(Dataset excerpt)
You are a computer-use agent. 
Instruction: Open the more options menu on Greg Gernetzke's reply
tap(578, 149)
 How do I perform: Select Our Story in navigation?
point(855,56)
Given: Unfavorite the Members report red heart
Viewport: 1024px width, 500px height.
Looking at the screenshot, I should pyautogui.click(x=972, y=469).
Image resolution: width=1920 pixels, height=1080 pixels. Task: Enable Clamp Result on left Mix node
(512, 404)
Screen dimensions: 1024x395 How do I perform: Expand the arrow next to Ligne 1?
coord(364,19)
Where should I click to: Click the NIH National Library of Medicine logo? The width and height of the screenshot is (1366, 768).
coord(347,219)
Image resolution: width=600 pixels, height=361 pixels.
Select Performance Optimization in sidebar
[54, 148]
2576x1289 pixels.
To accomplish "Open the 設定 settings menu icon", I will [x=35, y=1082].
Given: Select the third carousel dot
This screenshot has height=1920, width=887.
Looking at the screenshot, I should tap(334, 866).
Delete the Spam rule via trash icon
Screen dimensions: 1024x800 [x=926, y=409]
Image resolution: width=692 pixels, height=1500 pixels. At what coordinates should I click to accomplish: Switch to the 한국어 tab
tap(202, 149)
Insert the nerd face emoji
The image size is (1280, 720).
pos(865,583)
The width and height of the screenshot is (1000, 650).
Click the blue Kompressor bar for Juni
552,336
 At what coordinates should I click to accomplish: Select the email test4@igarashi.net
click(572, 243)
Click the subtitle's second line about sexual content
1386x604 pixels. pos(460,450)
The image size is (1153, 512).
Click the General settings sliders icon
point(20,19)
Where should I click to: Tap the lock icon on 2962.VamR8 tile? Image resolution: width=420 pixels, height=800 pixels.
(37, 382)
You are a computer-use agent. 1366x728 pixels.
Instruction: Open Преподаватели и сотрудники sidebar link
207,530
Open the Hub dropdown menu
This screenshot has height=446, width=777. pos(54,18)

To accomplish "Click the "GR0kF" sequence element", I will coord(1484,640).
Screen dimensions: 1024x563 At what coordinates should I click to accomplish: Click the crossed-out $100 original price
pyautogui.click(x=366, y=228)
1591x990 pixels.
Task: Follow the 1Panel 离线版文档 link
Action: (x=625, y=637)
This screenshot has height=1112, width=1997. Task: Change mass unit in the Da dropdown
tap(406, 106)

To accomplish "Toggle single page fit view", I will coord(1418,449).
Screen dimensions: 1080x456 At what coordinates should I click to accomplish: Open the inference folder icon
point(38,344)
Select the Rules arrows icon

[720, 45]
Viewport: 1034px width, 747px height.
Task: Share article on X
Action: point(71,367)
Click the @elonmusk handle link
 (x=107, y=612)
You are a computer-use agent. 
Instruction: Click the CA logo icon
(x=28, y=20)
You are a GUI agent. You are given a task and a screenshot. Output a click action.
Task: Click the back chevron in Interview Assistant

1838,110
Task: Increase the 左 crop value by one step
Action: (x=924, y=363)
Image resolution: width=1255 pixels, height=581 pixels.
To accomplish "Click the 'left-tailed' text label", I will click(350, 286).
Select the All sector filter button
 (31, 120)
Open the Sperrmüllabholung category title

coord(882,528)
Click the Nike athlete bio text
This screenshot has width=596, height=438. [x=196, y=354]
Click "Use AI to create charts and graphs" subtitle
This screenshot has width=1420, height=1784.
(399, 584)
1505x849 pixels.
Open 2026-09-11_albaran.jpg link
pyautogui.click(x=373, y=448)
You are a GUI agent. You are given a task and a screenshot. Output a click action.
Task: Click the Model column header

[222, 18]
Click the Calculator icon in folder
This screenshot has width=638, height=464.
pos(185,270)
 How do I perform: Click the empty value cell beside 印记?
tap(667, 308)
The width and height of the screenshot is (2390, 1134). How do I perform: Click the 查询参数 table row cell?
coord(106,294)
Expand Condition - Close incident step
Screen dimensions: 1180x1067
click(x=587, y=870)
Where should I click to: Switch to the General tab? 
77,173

### Your goal
Copy all of the rows above word for word, keeping them in their original order.

### Task answer
You are a computer-use agent. 
Instruction: Open the more options menu on Greg Gernetzke's reply
tap(578, 149)
 How do I perform: Select Our Story in navigation?
point(855,56)
Given: Unfavorite the Members report red heart
Viewport: 1024px width, 500px height.
Looking at the screenshot, I should pyautogui.click(x=972, y=469).
Image resolution: width=1920 pixels, height=1080 pixels. Task: Enable Clamp Result on left Mix node
(512, 404)
Screen dimensions: 1024x395 How do I perform: Expand the arrow next to Ligne 1?
coord(364,19)
Where should I click to: Click the NIH National Library of Medicine logo? The width and height of the screenshot is (1366, 768).
coord(347,219)
Image resolution: width=600 pixels, height=361 pixels.
Select Performance Optimization in sidebar
[54, 148]
2576x1289 pixels.
To accomplish "Open the 設定 settings menu icon", I will [x=35, y=1082].
Given: Select the third carousel dot
This screenshot has height=1920, width=887.
Looking at the screenshot, I should tap(334, 866).
Delete the Spam rule via trash icon
Screen dimensions: 1024x800 [x=926, y=409]
Image resolution: width=692 pixels, height=1500 pixels. At what coordinates should I click to accomplish: Switch to the 한국어 tab
tap(202, 149)
Insert the nerd face emoji
The image size is (1280, 720).
pos(865,583)
The width and height of the screenshot is (1000, 650).
Click the blue Kompressor bar for Juni
552,336
 At what coordinates should I click to accomplish: Select the email test4@igarashi.net
click(572, 243)
Click the subtitle's second line about sexual content
1386x604 pixels. pos(460,450)
The image size is (1153, 512).
Click the General settings sliders icon
point(20,19)
Where should I click to: Tap the lock icon on 2962.VamR8 tile? Image resolution: width=420 pixels, height=800 pixels.
(37, 382)
You are a computer-use agent. 1366x728 pixels.
Instruction: Open Преподаватели и сотрудники sidebar link
207,530
Open the Hub dropdown menu
This screenshot has height=446, width=777. pos(54,18)

To accomplish "Click the "GR0kF" sequence element", I will coord(1484,640).
Screen dimensions: 1024x563 At what coordinates should I click to accomplish: Click the crossed-out $100 original price
pyautogui.click(x=366, y=228)
1591x990 pixels.
Task: Follow the 1Panel 离线版文档 link
Action: (x=625, y=637)
This screenshot has height=1112, width=1997. Task: Change mass unit in the Da dropdown
tap(406, 106)

To accomplish "Toggle single page fit view", I will coord(1418,449).
Screen dimensions: 1080x456 At what coordinates should I click to accomplish: Open the inference folder icon
point(38,344)
Select the Rules arrows icon

[720, 45]
Viewport: 1034px width, 747px height.
Task: Share article on X
Action: point(71,367)
Click the @elonmusk handle link
 (x=107, y=612)
You are a computer-use agent. 
Instruction: Click the CA logo icon
(x=28, y=20)
You are a GUI agent. You are given a task and a screenshot. Output a click action.
Task: Click the back chevron in Interview Assistant

1838,110
Task: Increase the 左 crop value by one step
Action: (x=924, y=363)
Image resolution: width=1255 pixels, height=581 pixels.
To accomplish "Click the 'left-tailed' text label", I will click(350, 286).
Select the All sector filter button
 (31, 120)
Open the Sperrmüllabholung category title

coord(882,528)
Click the Nike athlete bio text
This screenshot has width=596, height=438. [x=196, y=354]
Click "Use AI to create charts and graphs" subtitle
This screenshot has width=1420, height=1784.
(399, 584)
1505x849 pixels.
Open 2026-09-11_albaran.jpg link
pyautogui.click(x=373, y=448)
You are a GUI agent. You are given a task and a screenshot. Output a click action.
Task: Click the Model column header

[222, 18]
Click the Calculator icon in folder
This screenshot has width=638, height=464.
pos(185,270)
 How do I perform: Click the empty value cell beside 印记?
tap(667, 308)
The width and height of the screenshot is (2390, 1134). How do I perform: Click the 查询参数 table row cell?
coord(106,294)
Expand Condition - Close incident step
Screen dimensions: 1180x1067
click(x=587, y=870)
Where should I click to: Switch to the General tab? 
77,173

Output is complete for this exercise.